The one thing that the Sikhs must learn from Barack Obama is that any hopes and aspirations they must nurture have to include all the people who have been wronged, who have been marginalised, who have been forced to live in degraded ways, stripped of their humanity by the powerful, the elite and the shameless. Sikhs are for not only themselves, they are for the world, of the world.

Guru Nanak walked thousands of miles. Gurus made so much sacrifice. Guru Gobind Singh blessed the Khalsa Panth. With what objectives? Surely, it could not be for Sikhs only. We are a world religion, our philosophy is for the world. We are egalitarian. And there is no variety of egalitarianism that is only meant for one community. No one can be egalitarian within a group and a non-egalitarian outside it.

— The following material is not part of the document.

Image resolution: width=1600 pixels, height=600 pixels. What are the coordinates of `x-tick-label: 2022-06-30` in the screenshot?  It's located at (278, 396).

How can the Sikhs not be bothered about what is happening to women in India's north-east? How can we not be worried about the stereotyping of the Muslims in India? How are we not concerned about what the notion of "reprisal terrorism" is leading to (see page 14-15 for a detailed reportage)?

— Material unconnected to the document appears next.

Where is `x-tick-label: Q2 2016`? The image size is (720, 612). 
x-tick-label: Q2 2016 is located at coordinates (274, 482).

So, how is being a Sikh not connected to being bothered about what is happening to the entire Dalit domain in India?

Seventy years before Barack Obama, someone else studied at the same university and similarly pored over texts to find that his people hadn't been free as long as he could remember. He was Bhimrao Ambedkar. He too wanted Change. Much of Barack Obama's agenda of Change is still to even begin. Much of Ambedkar's Change agenda is being talked about in India and the brahamanical forces have either succeeded or are trying to hijack that agenda in order to defeat it.

As for the Sikhs, the policy of annihilation failed, so the brahamnical policy currently is to assimilate. There is an entire economic, political, social, religious, cultural war being waged against the Sikhs, most of it in most polite terms of the discourse, to finish off the uniqueness of the religion, its outer idenitity, its inner core values, its basic philosophy of opposition to brahamnism (not brahamans).

To just have a glimpse of the ways in which the brahamanical forces usurp the agenda, the identity, the philosophy, the ethos of a community, read the accompanying story on the front page to see how a political party formed and nurtured to advance the interests and the agenda of a fiercely unique community like Sikhs degrades itself into a “secular†party that is ailed by the same non-seriousness, money and mafia power, de-politicisation menace and cult of individual and family. What else is brahamanisation? A total disregard for democratic, egalitarian modes of thought and action and arrogating the resources, power and agenda to oneself and alignment with the elite and the corrupt is revealed by all facets of the functioning of the Akali Dal and its leadership.

It is time the Diaspora Sikhs stopped looking towards those within the party to take up the cudgels and start themselves asking the questions. So many of the Diaspora Sikhs visit Punjab, and Punjab lives in so many hearts among the Diaspora Sikhs. Please re-connect to this Punjab in your hearts, re-connect to the concern in your hearts. It is this connect that will bring forth the ideas and hope churned by the great change in the United States of America to the agendas and concerns of the Sikh community.

Obama is not a product of the Black movement for civil rights, and he never claimed that legacy. But nothing takes away his right to invoke the name of Malcolm X. He continues with the legacy of King, X & Company. But the Americans cannot arrogate to themselves the right and privilege to look up to Obama. The Sikhs have as much right to look up to him and be inspired. America’s black movement has had a great influence on the Indian Dalits’ fight for their rights. Why should the Sikhs resist any influence on their agenda?

So, let us celebrate the Hope. With the promise that we shall inspire and be inspired by promise of Change. This Change will start from Self and then go on the Society. Let us turn to the Self. That is the message also of Sri Guru Granth Sahib Ji. In this year of Gurta Gaddi Celebrations, may Waheguru open our minds and hearts to absorb the universal ideology of egalitarianism.